5. I am willing to learn and grow. Patel reminds us that it is critical to embrace change and growth, even when things seem tough. After all, it's what we'd tell our kids, right?
Related: How to Maintain Balance as Mom (Minus the Mom Guilt)
6. Today is a new day. It's easy to focus on how yesterday was a bad day. Sanah Rizvi, the founder of The Psych Way, suggests changing the self-talk to focus on how every day is a chance to make progress and change to whatever you want and be whoever you want to be.
7. I’m doing the best I can do. At the end of the day, that's all we can do. Repeating that mantra every day will help you accept it as truth.
8. I make good decisions for my kids. This positive affirmation is a tough one to remember, especially when little ones are very vocal about making their displeasure with our decisions known. Parent Trust points out that moms and dads know they're making the right choices for their kids. Embrace it and repeat the statement to yourself as a reminder.
9. I’m going easy on myself today. Permit yourself to take it easy. Say it out loud and embrace freedom.
10. It's okay to ask for help, and what's more, I deserve it. The days of trying to do it all are 2019. It's time to take control of your needs and be OKAY with asking for help. You'll be surprised to find out how many people are willing to step up if you just ask them.

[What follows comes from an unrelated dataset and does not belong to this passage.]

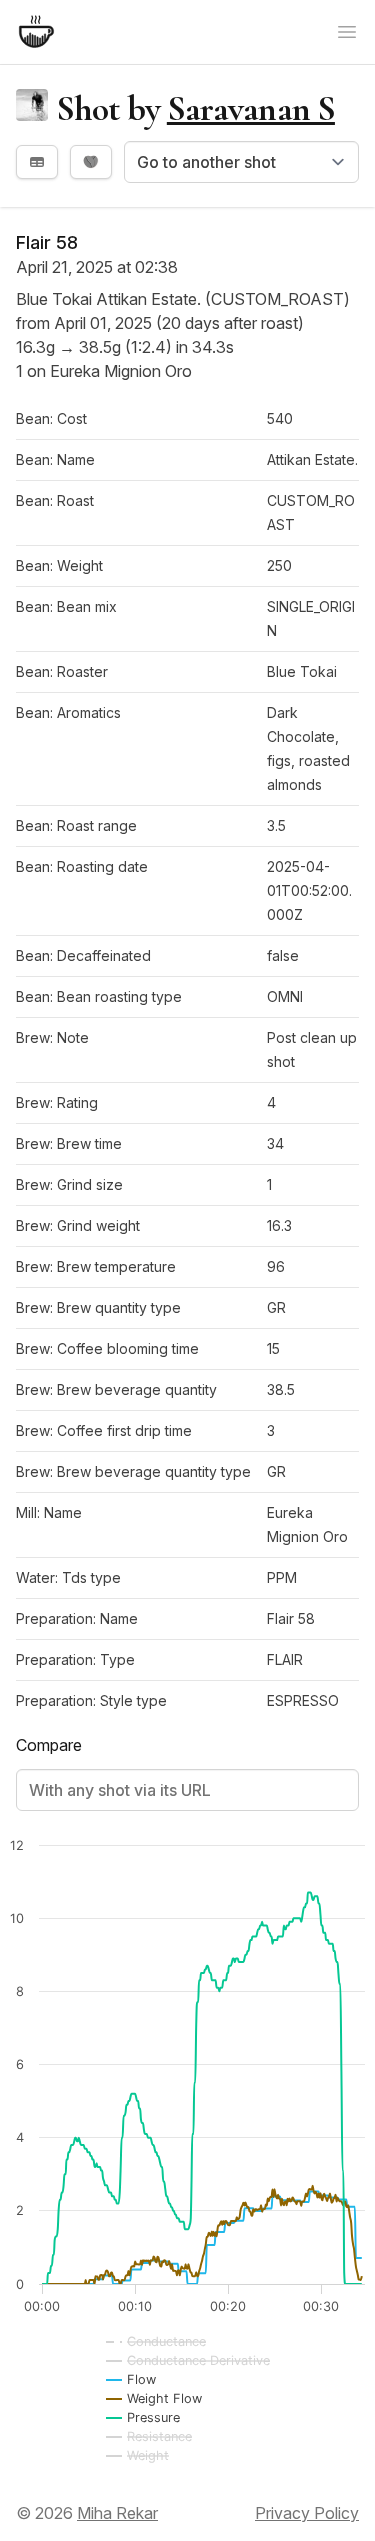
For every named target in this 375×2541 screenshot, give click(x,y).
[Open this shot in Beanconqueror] (91, 162)
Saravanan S (251, 108)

11. Parenting is exhausting. Every parent knows this statement to be true. Lauren Tamm, the writer of The Military Wife and Mom, suggests repeating this mantra as a reminder that taking care of kids is hard work. No wonder we're so tired at the end of the day!
12. I am loved. Motherhood can be a thankless job, and little ones aren't known for their compliments. Nicole Schwarz, parent coach, and family therapist, reminds moms to keep in mind that even though our kiddos may not say it, know that you are loved and repeat it as a daily mantra.
13. I am what my kiddo needs. At the end of the day, there's nothing else that's as true as that statement.
14. It won't always be like this. Although it does feel like this pandemic thing will never end, the one thing we know for sure is that hardships always pass. From colicky babies to navigating social media with tweens, one day, you'll find yourself on the other side.
15. I do not need to compare. Patel says, "I know my kids the best, and comparisons do not serve me. If I notice myself comparing, I will quickly let it go. notice when I compare myself to other parents and I quickly let them go."